When we get to Mardi Gras though... What direction is BGW supposed to go in for indoor stage-bound entertainment? Mardi Gras is an outdoor, street-bound holiday. It doesn’t really lend itself to theatrical entertainment. Even the one indoor show we had this year really wasn’t even remotely Mardi Gras.

That’s what initially set my mind on “maybe BGW needs to find a new theme here...”

Unlike Mardi Gras, there are damn near endless options for stage entertainment at a Renaissance festival event—many of which have been mentioned by @Nicole in the main article or by others in this thread already.

That said, to add a little color to one of my favorite pitches: I really want a campy Shakespeare puppet show. BGW has a long puppet show heritage but hasn’t actually performed one in ages now.
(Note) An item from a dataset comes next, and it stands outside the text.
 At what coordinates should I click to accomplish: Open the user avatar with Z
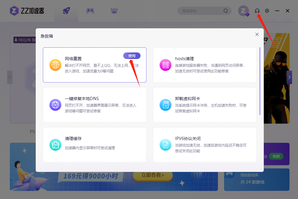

In addition to being entirely unique in BGW’s modern, year-log show catalog, a puppet production like this could be small and cheap while still being very entertaining to a wide range of audiences. Not to mention that it would just be delightful Renaissance Faire-style nostalgia.

Other indoor stage entertainment I’d consider top tier contenders: A music show featuring Renaissance-era instruments. Think a Renaissance version of EPCOT’s Biergarten show—a mix of live music and information about the old, now-uncommon instruments used in the show. The third indoor theater should probably host a magician or circus-esque act. Either would be huge hits.

Outdoors, I am a HUGE proponent of zoology running a falconry show—it would work perfectly for both Winter Weekends and this proposal. I’m amused by the prospect of small fencing or archery demonstrations, but I don’t know how feasible they are. Roaming bards, fire jugglers, characters, etc are the most essential part though on this front IMO.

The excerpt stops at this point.